ManUnited buhlte

2015: Ehefrau verhinderte 100-Mio.-Transfer von Thomas Müller

ManUnited wollte Müller mehrfach holen. Foto: Getty Images
ManUnited wollte Müller mehrfach holen. Foto: Getty Images

Thomas Müller wird seine Karriere aller Voraussicht nach als sogenannter One-Club-Man beenden. Der Weltmeister von 2014 hat seine gesamte Karriere als Profi beim FC Bayern verbracht, wo er eine lebende Legende ist. An lukrativen Möglichkeiten auf einen Wechsel mangelte es jedoch nicht.

Dabei ist durchaus bekannt, dass vor allem Manchester United heftig um die Dienste des vielseitigen Angreifers gebuhlt hat. Louis van Gaal, schon in München ein Förderer von Müller, wollte ihn 2014 und '15 zum englischen Rekordmeister holen, bestätigt der heutige Nationaltrainer der Niederlande selbst gegenüber Bild-Reporter Christian Falk in dessen Buch 'Bayern Insider' (Riva Verlag). Dabei hätte es beim zweiten Versuch laut Falk zu einem Rekordtransfer kommen können.

"Im Jahr 2015 wäre es möglich gewesen"

Im August 2015 habe ManUnited ein Angebot in Höhe von mehr als 100 Millionen Euro Ablöse an den FC Bayern gerichtet. Dennoch gab es eine Absage. Laut van Gaal sprach die Ehefrau des Spielers, Lisa Müller, ein Veto aus. "Im Jahr 2015 wäre es möglich gewesen, wenn seine Frau ein bisschen mehr offen für einen Transfer ins Ausland gewesen wäre", zitiert Falk van Gaal in seinem Buch (via Abdruck in der Bild-Zeitung). Ein Jahr zuvor habe noch die Bayern-Führung abgelehnt.

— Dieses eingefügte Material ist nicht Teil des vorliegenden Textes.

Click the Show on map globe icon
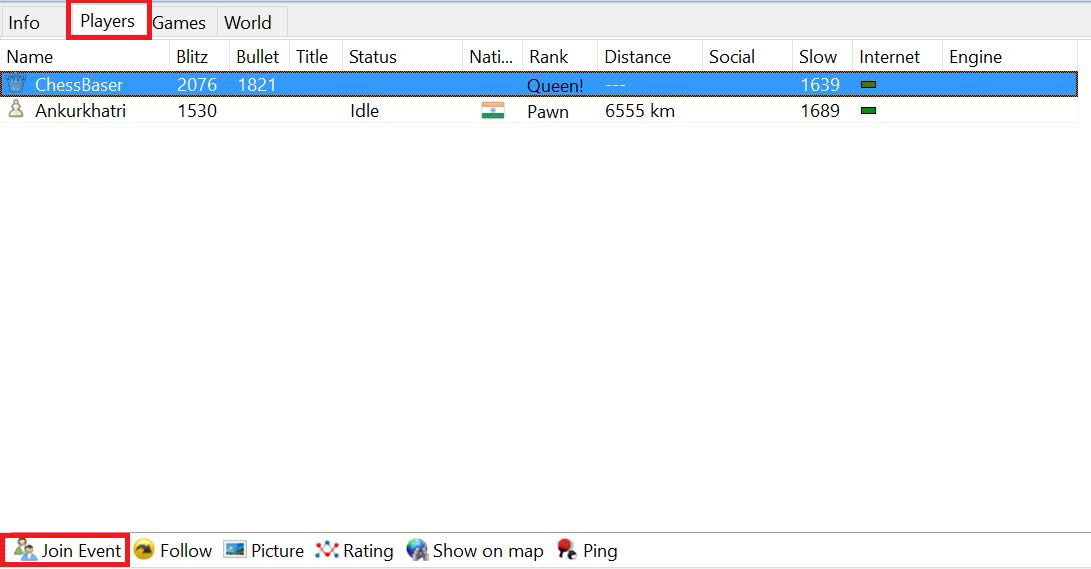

ManUnited bot 20 Millionen Gehalt

"Zumindest war das der Grund, den Thomas gegenüber meinem Assistenten Marcel Bout, der alle Gespräche mit ihm geführt hatte, angab, warum der Transfer abgelehnt worden war." Warum Lisa Müller den Transfer in die Premier League ablehnte, ist dabei nicht bekannt. Finanziell wäre der Deal nicht nur für den FC Bayern attraktiv gewesen, sondern auch für die Familie Müller: Laut Falk hätte das Urgestein der Münchner bei den Red Devils ein jährliches Salär von 20 Millionen Euro kassieren können.